Let’s take the example of incoming data.

Data is sent to the cloud. This data is then processed by the RAID software and divided as required (RAID 5, 7, ETC). The distributed part then takes each part of that raid split, call them bits (not those bits) for this paper.

Now each bit will be distributed to multiple clients via a bittorrent like P2P system. One bit would then be copied on 2, 4, 8 nodes (however many deeded needed for reliability).

Then when the data is called, the raid will call the data just as it would normally. However, the system will retrieve the data in this bittorrent fashion by calling it from the available nodes. Nodes that have dropped out or are slower will be tagged and recorded, the data will be pulled from the better sources.

Once assembled by the bittorrent, the bit will be presented back to the RAID as desired. The RAID will assemble the file as required and present it back to the web request.

As stated, the nodes themselves will be tagged and recorded for performance when needed. Highly reliable nodes will be called on more frequently than lower reliable drives. The system would ensure that bits lived on a certain percentage of higher reliability than on the lower reliability. The bittorrent client would use this data to shift bit data onto different nodes, populating data as required.

Lower reliability nodes are not completely useless. They can be used to help with this repopulation as well as for storage of lower requested data. This logic would be based on available cloud space, amount of traffic, even peak times and peak availability.

Now the question is: Why? Why divide this system up into all of these nodes and introduce another step in the process over the current system? The answer is that this is not the current system. This is where the ‘distributed’ part comes in.

For the nodes we create a client program. This is installed on a computer and allows for configuration of amount of space, location, etc. Then this computer is now a node. So instead of setting up a huge server farm, node software can be installed on multiple computers spanning anywhere there is an internet connection.

Imagine if all the computers in a college computer lab donated just a single gig of space to being a node. Then maybe all of the computers in an Apple store or a Best Buy. A PS3 or XBox client could be made to contribute. Even an iPhone or Blackberry client offering as little as 10megs of space could be used.

This would significantly reduce outside influences on data availability. Things like power outages, natural disasters, even high traffic load due to sporting events could be worked around by spreading the data geographically both on an individual node level and on a node collection level.

The space would be tallied, prioritized by various parameters and prepared for use.

Security will be a concern of people using this. How do I know that my data is safe out there on someone’s personal PC? First only a small part of any one file would be located on any one node. The next upstream information available to the user is the bittorrent client which only knows where other copies of the bits are. The user would have to go up an additional step into the RAID and then back down through the bittorrents to find a usable chunk of any one file.
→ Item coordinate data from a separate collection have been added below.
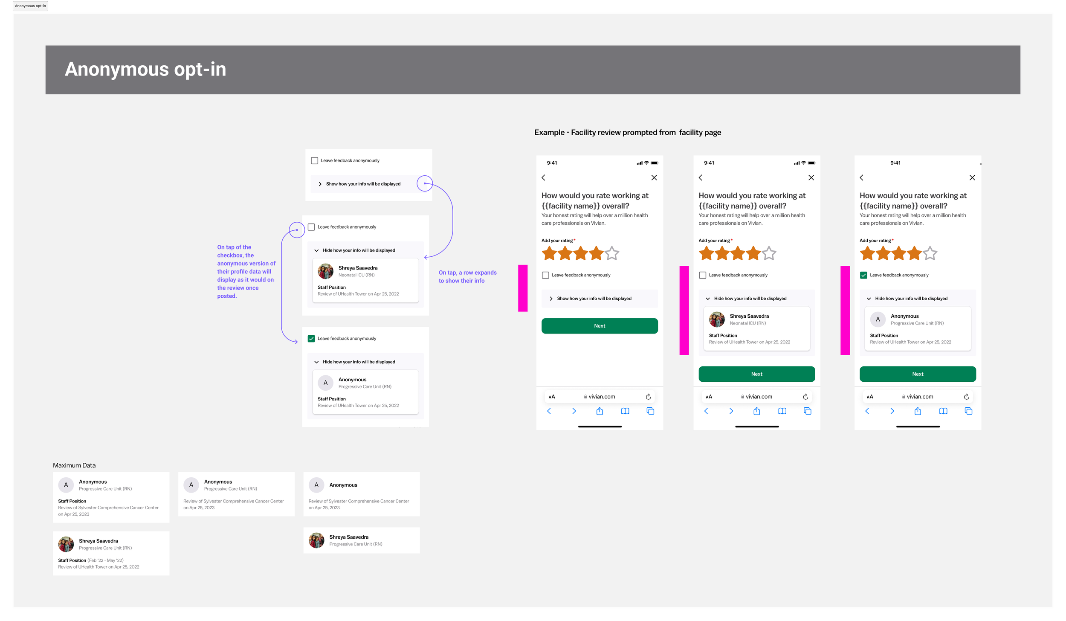The image size is (1066, 621).
Task: Uncheck the checked anonymous checkbox in rightmost phone
Action: coord(863,275)
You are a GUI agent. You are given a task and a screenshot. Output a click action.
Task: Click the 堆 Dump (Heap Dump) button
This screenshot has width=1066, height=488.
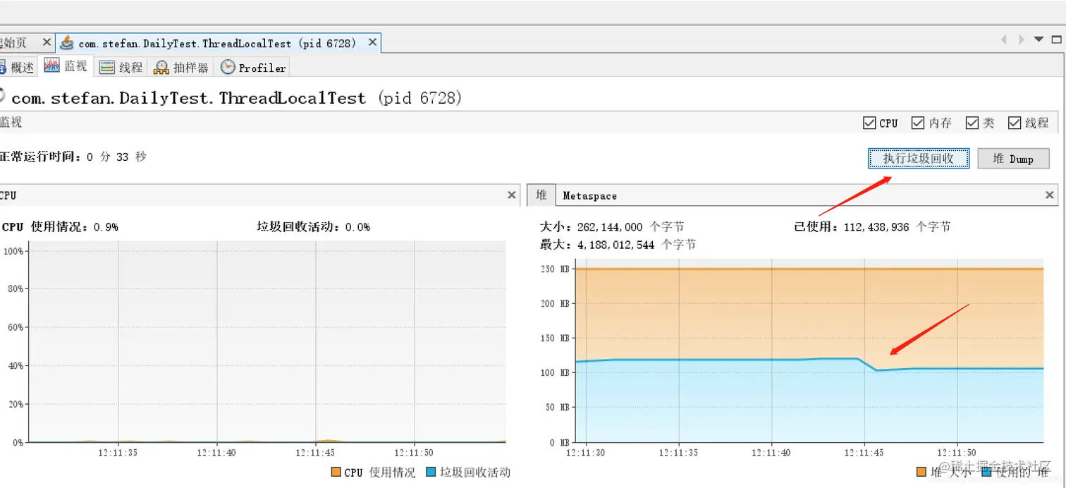click(x=1014, y=158)
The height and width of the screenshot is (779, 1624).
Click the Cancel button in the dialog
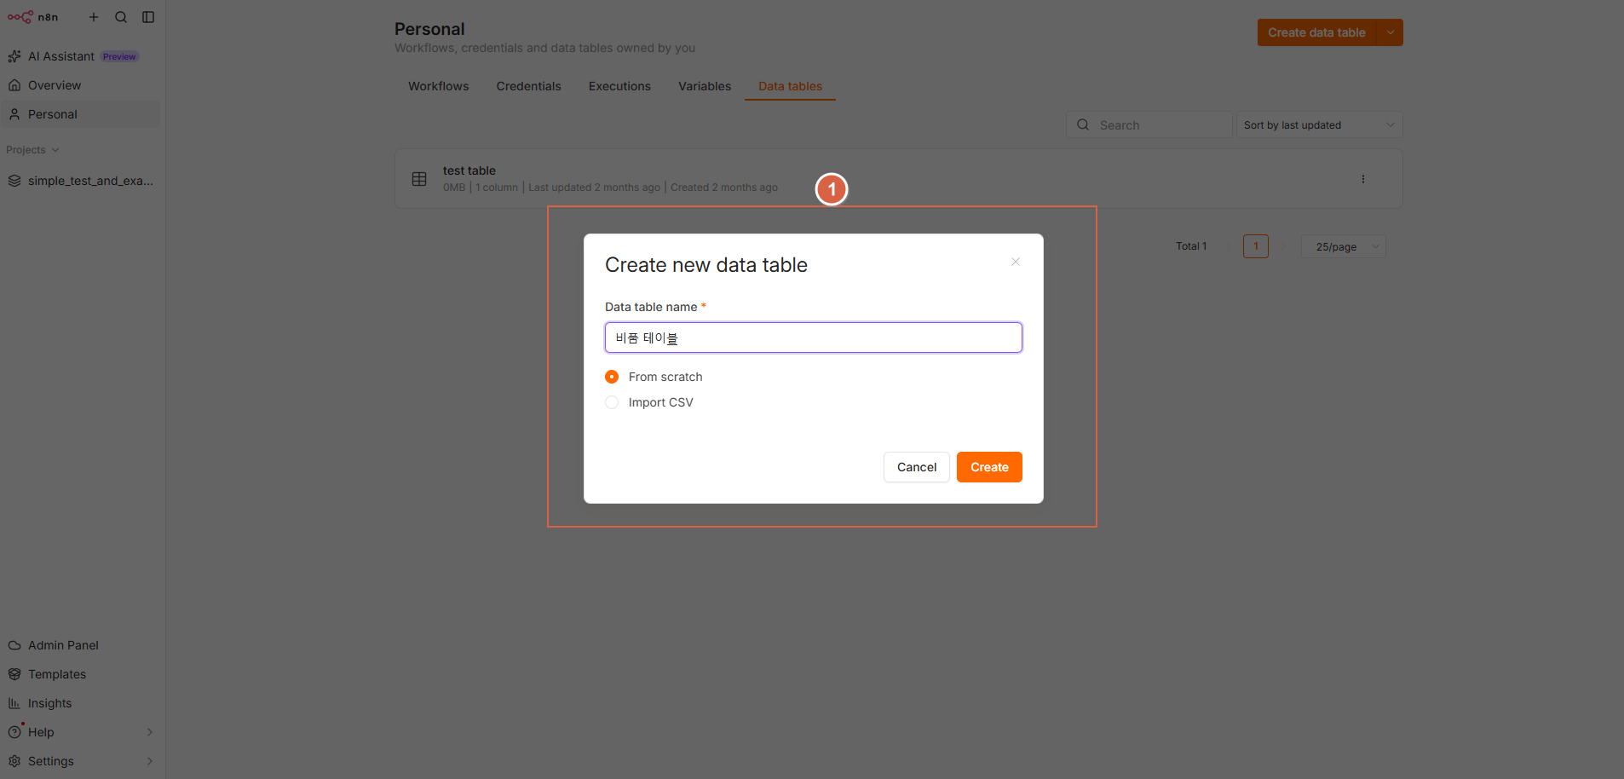pyautogui.click(x=917, y=467)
This is the same argument for the security of the node provider as well. For example, should a pirated movie be uploaded to the cloud, the nodes themselves would get parts so small that none of them would have enough for a reasonable argument that it was known to be there.

Extra security could be imposed by making the node into an encrypted image. This would further ensure the security, but may have negative impact on the speed of the node. This would need to be investigated.

This distributed cloud computing allows for a more robust system by decentralizing the hardware as well as allowing for expandability beyond boundaries such as building size and electrical power. It would take the one last part of open source cloud computing, the cloud itself, and allow it to be open as well.

A system such as this could be used in a grand scale, one large cloud, or in smaller forms, several small clouds that could be specialized. Just like bittorrent itself, there could be multiple gateways (torrent trackers, or cloud cars?) into the cloud.